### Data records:
====================
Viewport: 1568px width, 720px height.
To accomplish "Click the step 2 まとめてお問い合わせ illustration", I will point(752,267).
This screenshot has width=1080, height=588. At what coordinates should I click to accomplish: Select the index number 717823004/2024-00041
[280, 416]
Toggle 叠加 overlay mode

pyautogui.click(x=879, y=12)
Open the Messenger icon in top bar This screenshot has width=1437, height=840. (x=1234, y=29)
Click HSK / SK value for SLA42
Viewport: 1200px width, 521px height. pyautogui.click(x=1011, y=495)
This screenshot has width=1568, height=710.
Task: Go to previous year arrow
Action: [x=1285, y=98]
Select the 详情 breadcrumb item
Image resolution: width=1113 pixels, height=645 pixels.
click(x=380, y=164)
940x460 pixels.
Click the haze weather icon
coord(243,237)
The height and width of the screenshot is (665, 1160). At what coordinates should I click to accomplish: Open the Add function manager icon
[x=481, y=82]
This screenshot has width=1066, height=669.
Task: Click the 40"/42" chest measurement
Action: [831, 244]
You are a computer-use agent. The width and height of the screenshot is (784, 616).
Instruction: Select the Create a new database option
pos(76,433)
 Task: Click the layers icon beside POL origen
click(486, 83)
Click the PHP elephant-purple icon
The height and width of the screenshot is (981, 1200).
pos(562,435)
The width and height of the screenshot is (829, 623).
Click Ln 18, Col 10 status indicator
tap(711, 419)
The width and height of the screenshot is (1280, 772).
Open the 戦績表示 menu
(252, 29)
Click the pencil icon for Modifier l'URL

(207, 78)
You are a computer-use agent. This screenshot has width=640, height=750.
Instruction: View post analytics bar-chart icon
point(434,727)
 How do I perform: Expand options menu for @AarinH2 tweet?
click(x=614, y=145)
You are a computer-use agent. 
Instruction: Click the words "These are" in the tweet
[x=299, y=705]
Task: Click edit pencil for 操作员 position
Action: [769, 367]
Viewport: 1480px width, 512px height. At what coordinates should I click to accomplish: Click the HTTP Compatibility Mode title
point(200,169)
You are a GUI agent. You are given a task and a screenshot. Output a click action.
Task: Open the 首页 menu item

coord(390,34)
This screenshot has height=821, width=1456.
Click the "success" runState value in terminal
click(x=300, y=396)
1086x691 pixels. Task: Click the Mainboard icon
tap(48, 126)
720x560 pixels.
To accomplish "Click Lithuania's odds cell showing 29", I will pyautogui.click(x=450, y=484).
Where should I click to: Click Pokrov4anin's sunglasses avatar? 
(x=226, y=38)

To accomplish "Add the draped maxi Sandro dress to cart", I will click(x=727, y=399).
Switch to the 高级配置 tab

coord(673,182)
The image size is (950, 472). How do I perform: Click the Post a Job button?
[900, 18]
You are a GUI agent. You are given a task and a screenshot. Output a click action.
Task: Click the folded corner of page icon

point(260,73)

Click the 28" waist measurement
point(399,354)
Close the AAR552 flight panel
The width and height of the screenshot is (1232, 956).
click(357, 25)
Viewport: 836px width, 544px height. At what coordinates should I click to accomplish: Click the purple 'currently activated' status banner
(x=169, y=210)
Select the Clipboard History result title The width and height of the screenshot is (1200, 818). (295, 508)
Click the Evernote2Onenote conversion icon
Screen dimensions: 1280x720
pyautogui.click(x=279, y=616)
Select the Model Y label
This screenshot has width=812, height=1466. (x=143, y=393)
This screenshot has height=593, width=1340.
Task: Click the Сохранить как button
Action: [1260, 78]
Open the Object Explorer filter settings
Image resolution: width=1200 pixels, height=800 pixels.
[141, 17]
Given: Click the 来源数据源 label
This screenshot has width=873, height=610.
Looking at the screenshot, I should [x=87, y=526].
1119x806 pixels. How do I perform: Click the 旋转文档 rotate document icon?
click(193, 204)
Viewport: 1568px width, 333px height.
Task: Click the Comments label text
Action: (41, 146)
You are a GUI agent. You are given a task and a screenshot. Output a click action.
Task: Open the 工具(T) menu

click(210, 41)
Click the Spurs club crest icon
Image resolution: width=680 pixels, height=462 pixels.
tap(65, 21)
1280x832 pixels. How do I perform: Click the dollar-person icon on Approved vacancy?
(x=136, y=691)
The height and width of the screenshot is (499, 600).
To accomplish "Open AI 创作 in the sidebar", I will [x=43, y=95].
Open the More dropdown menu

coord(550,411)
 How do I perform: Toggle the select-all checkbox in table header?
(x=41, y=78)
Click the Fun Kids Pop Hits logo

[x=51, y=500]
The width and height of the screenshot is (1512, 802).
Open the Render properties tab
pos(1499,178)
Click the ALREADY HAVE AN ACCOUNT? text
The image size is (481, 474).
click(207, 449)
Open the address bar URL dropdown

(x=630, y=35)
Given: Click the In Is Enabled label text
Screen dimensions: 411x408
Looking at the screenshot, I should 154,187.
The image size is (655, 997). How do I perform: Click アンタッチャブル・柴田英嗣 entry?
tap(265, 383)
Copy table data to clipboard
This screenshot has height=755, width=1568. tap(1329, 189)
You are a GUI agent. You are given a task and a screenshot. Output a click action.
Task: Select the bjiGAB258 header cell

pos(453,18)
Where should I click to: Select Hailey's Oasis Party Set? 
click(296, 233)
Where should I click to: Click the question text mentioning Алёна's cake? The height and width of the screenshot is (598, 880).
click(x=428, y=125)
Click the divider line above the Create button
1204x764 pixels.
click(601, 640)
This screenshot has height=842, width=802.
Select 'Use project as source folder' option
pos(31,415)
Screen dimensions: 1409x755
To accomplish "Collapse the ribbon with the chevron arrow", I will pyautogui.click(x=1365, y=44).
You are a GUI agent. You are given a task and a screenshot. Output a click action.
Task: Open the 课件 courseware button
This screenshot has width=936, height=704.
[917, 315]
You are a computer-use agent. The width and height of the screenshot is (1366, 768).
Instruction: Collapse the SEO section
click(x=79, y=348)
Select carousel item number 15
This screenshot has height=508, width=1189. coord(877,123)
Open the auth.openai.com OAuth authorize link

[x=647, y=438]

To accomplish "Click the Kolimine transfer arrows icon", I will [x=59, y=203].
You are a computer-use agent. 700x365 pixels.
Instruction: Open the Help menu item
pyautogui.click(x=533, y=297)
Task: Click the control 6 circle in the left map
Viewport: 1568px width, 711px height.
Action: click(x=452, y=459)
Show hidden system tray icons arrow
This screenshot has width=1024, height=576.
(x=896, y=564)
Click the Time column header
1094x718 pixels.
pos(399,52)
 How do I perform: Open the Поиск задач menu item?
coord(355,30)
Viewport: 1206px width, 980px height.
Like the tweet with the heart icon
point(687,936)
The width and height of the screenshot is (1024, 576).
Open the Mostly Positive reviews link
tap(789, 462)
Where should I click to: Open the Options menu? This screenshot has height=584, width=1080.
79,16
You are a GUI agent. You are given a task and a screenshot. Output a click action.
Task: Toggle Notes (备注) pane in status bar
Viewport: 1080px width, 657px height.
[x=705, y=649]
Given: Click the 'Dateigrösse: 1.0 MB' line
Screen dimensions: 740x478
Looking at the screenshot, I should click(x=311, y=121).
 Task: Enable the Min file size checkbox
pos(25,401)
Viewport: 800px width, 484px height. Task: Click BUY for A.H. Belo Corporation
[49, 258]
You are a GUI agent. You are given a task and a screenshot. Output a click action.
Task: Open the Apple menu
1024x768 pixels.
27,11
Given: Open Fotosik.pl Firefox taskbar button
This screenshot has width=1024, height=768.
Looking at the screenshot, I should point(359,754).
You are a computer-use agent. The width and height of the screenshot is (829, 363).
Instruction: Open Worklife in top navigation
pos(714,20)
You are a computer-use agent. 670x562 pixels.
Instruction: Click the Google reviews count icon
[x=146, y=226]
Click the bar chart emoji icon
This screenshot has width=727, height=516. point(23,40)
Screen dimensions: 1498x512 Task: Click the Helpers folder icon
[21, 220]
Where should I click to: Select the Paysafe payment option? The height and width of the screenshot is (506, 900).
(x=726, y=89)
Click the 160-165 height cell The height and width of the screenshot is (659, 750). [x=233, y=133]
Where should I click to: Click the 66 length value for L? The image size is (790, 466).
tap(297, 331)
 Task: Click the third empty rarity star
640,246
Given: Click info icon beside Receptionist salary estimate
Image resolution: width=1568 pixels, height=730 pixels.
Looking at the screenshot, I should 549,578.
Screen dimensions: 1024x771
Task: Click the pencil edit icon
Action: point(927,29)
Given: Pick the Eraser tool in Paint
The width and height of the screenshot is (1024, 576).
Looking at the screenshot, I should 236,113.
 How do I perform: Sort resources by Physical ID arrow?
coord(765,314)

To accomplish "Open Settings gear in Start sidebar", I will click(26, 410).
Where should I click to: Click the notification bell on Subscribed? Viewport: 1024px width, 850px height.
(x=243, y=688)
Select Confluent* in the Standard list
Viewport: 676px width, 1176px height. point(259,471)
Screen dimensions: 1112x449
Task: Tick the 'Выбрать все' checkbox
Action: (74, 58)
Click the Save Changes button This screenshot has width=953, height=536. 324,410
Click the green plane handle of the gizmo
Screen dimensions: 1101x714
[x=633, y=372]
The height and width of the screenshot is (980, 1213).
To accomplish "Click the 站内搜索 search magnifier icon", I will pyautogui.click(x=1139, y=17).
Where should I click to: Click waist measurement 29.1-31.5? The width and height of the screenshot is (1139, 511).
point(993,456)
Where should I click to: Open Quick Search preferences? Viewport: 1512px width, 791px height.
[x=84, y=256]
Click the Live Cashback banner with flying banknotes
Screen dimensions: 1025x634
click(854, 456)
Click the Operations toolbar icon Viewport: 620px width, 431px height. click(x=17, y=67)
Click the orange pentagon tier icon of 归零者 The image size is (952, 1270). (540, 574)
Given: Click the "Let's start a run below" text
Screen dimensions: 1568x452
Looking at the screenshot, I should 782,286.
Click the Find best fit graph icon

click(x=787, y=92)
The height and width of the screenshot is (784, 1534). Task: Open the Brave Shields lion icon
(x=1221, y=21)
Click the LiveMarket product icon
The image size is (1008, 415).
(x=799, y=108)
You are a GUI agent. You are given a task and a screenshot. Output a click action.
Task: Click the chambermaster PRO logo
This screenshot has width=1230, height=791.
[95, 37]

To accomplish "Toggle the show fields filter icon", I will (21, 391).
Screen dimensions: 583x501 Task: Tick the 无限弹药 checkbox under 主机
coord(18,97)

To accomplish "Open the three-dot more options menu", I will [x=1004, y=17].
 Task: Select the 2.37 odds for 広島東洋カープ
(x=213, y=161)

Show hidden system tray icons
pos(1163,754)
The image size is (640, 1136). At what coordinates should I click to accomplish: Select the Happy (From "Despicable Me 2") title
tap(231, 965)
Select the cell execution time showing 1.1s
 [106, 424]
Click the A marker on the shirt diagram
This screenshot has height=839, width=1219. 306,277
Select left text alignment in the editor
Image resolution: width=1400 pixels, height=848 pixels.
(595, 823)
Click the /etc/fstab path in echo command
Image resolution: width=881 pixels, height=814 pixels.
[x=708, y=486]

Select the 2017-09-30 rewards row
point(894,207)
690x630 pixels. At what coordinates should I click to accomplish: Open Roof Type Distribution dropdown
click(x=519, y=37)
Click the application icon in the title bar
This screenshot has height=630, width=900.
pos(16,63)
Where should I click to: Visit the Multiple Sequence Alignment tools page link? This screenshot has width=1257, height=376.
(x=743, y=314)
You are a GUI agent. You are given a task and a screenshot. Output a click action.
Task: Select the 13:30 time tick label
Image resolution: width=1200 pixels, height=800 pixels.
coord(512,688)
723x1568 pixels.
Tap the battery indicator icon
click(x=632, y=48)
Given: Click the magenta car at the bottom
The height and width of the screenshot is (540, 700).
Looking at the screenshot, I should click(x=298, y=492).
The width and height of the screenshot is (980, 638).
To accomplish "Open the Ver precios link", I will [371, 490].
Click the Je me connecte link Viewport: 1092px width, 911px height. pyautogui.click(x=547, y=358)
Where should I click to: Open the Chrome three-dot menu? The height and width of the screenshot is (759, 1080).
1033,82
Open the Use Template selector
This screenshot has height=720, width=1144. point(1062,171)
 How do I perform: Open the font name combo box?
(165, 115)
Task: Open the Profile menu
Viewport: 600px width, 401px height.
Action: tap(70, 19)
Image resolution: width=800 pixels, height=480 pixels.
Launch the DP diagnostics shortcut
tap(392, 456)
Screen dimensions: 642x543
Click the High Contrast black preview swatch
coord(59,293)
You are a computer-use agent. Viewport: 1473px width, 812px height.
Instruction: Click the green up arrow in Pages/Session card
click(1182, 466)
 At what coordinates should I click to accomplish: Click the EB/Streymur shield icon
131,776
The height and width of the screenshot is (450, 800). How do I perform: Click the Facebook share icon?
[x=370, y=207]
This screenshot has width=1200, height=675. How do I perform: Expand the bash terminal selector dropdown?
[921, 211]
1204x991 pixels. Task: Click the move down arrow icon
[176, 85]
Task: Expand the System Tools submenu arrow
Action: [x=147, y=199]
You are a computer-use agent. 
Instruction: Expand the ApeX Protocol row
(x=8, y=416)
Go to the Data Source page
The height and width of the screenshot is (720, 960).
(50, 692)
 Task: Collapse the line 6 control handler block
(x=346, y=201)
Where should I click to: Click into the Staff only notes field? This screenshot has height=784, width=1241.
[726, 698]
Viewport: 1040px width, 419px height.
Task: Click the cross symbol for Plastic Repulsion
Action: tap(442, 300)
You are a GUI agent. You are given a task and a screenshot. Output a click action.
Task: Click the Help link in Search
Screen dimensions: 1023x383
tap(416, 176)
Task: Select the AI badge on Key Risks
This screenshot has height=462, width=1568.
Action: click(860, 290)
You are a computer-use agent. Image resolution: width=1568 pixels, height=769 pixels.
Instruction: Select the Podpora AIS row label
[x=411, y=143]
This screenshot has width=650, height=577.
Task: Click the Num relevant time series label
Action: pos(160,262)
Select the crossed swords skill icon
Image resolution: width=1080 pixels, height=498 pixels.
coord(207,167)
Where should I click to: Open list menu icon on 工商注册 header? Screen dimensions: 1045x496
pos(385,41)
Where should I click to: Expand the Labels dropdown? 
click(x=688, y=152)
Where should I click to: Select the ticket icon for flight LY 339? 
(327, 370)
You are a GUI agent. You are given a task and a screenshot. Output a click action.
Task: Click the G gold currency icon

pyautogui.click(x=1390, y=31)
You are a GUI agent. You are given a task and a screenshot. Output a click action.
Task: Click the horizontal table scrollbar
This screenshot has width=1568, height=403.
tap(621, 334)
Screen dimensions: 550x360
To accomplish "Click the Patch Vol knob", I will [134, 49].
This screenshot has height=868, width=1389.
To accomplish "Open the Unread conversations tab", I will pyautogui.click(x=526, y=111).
====================
### PROMPT:
Go through the entries and return each line where the word "computer" appears.

### SOLUTION TO THE PROBLEM:
You are a computer-use agent. The width and height of the screenshot is (784, 616).
You are a computer-use agent. This screenshot has width=640, height=750.
You are a computer-use agent. 
You are a computer-use agent. The width and height of the screenshot is (1366, 768).
You are a computer-use agent. 700x365 pixels.
You are a computer-use agent. The width and height of the screenshot is (829, 363).
You are a computer-use agent. 670x562 pixels.
You are a computer-use agent. Viewport: 1473px width, 812px height.
You are a computer-use agent. 
You are a computer-use agent. Image resolution: width=1568 pixels, height=769 pixels.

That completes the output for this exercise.